#### What is expected
Convert all of the material below into a numbered list, one entry per line, skipping any blank lines and leaving out the pictures.

#### Records for this task

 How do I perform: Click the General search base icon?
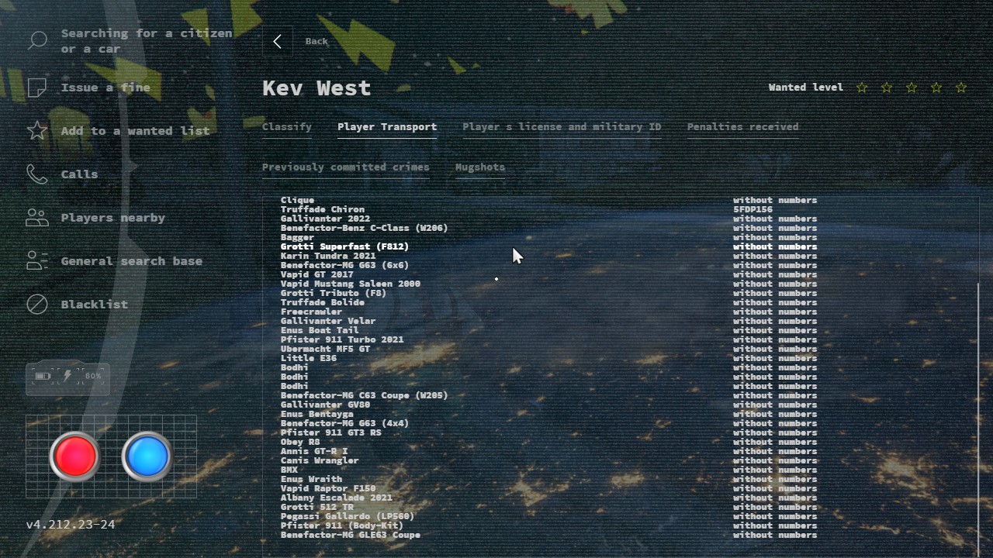pyautogui.click(x=37, y=261)
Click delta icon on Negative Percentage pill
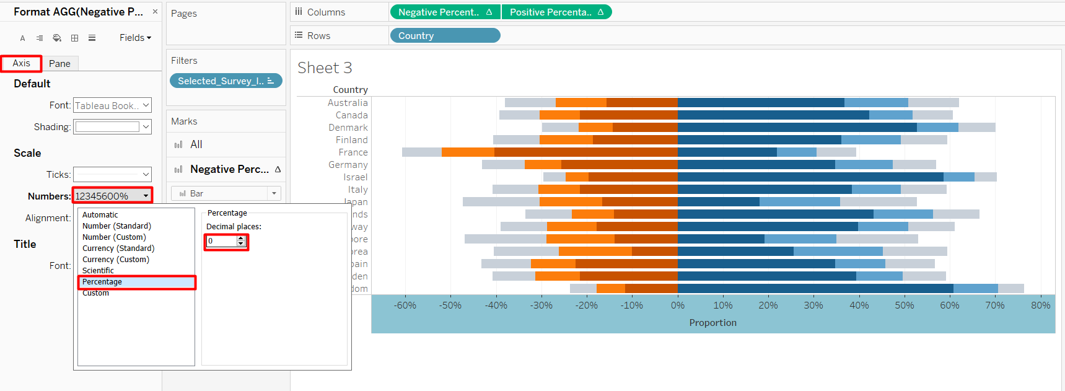The height and width of the screenshot is (391, 1065). (489, 12)
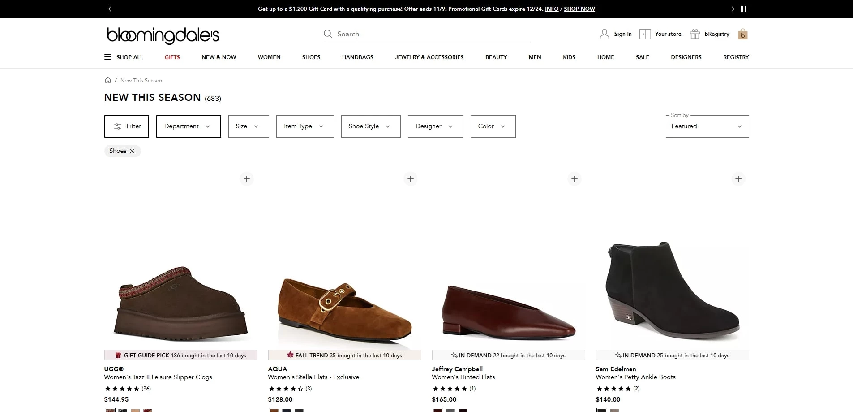The height and width of the screenshot is (412, 853).
Task: Click the bRegistry gift icon
Action: [x=695, y=34]
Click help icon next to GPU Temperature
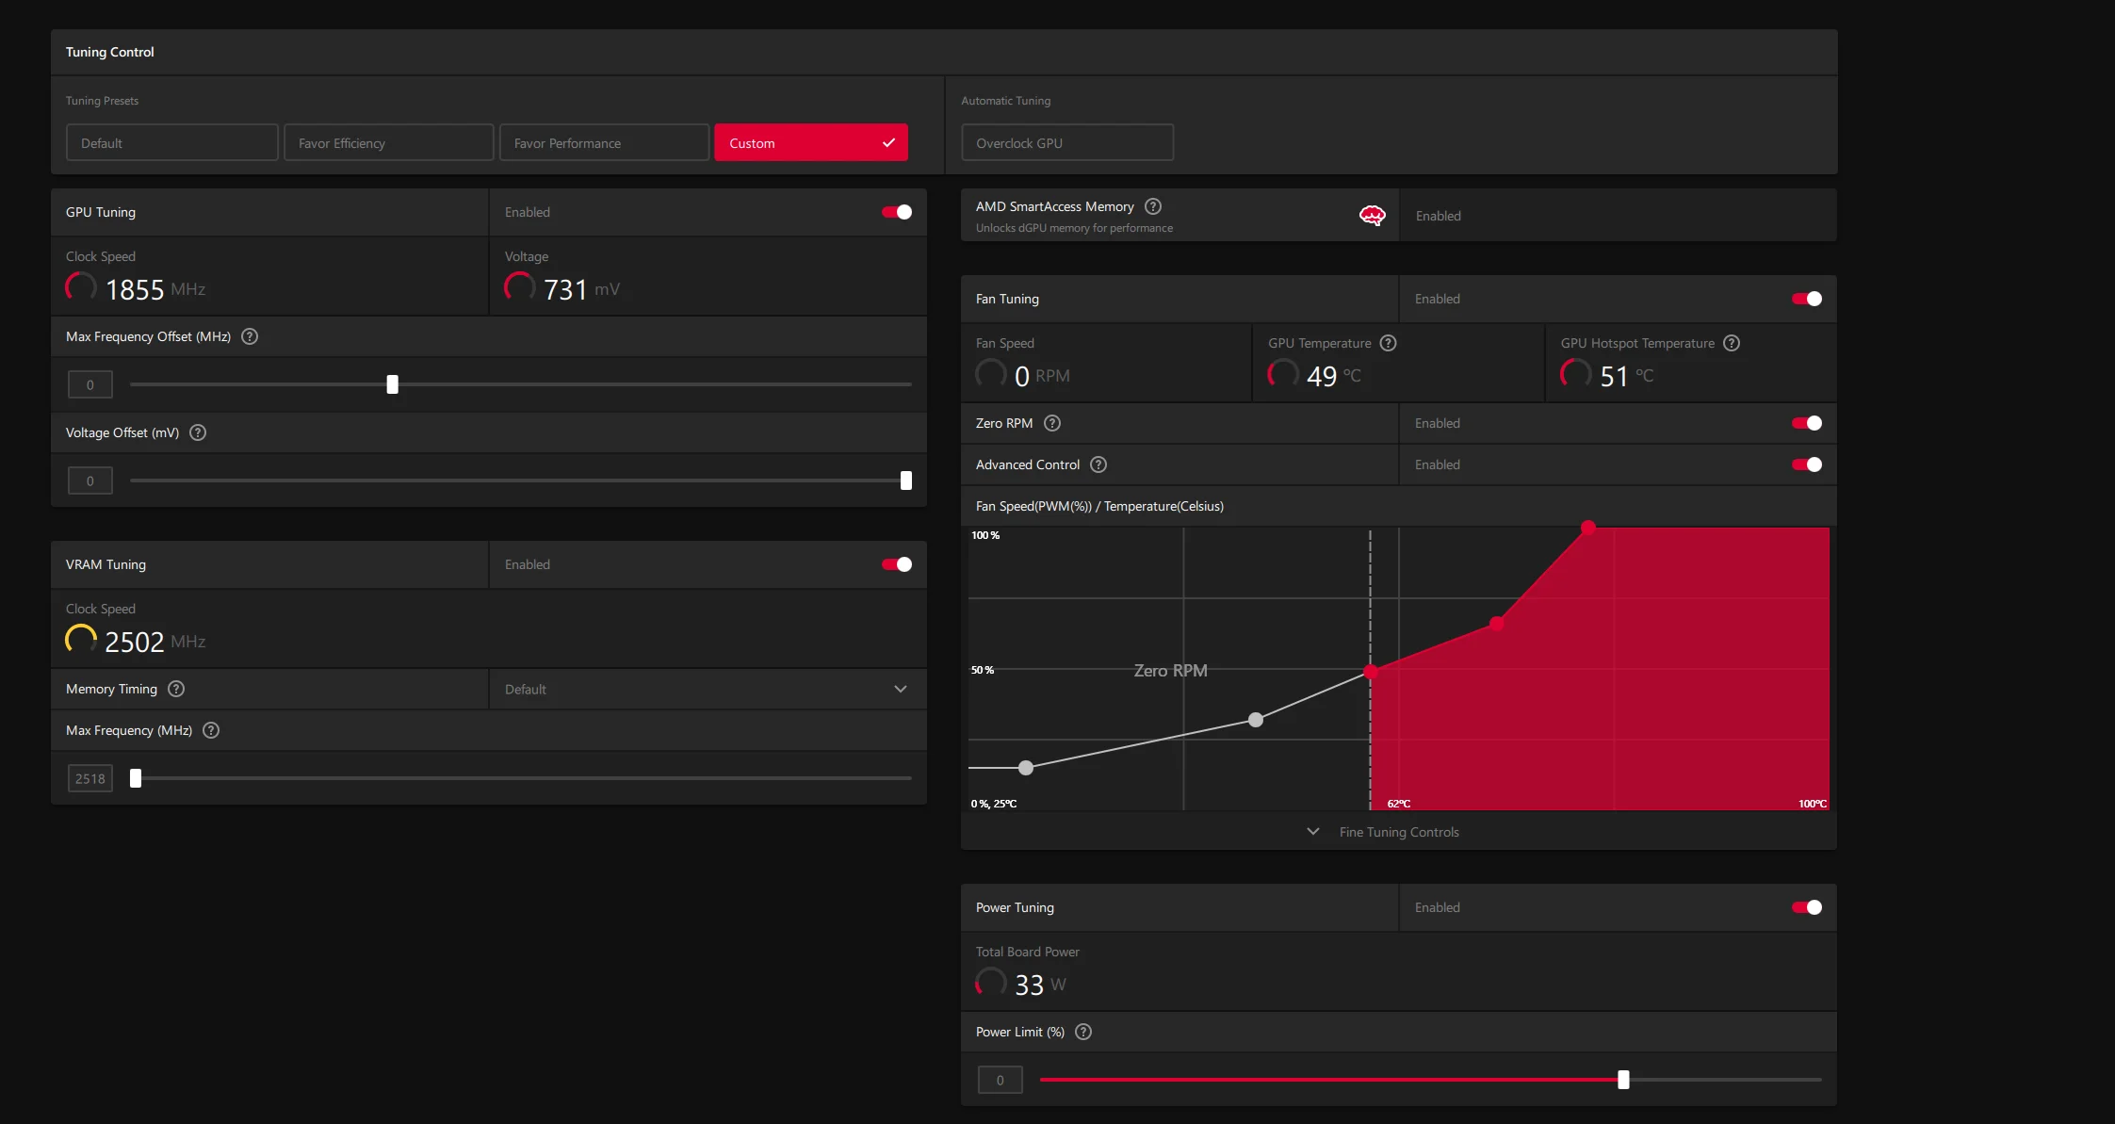 1388,343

#### Task response
1.  How do I perform: Click the General search base icon?
2. pyautogui.click(x=37, y=261)
3. Click delta icon on Negative Percentage pill
4. The height and width of the screenshot is (391, 1065). (489, 12)
5. The height and width of the screenshot is (412, 853).
6. Task: Click the bRegistry gift icon
7. Action: [x=695, y=34]
8. Click help icon next to GPU Temperature
9.  1388,343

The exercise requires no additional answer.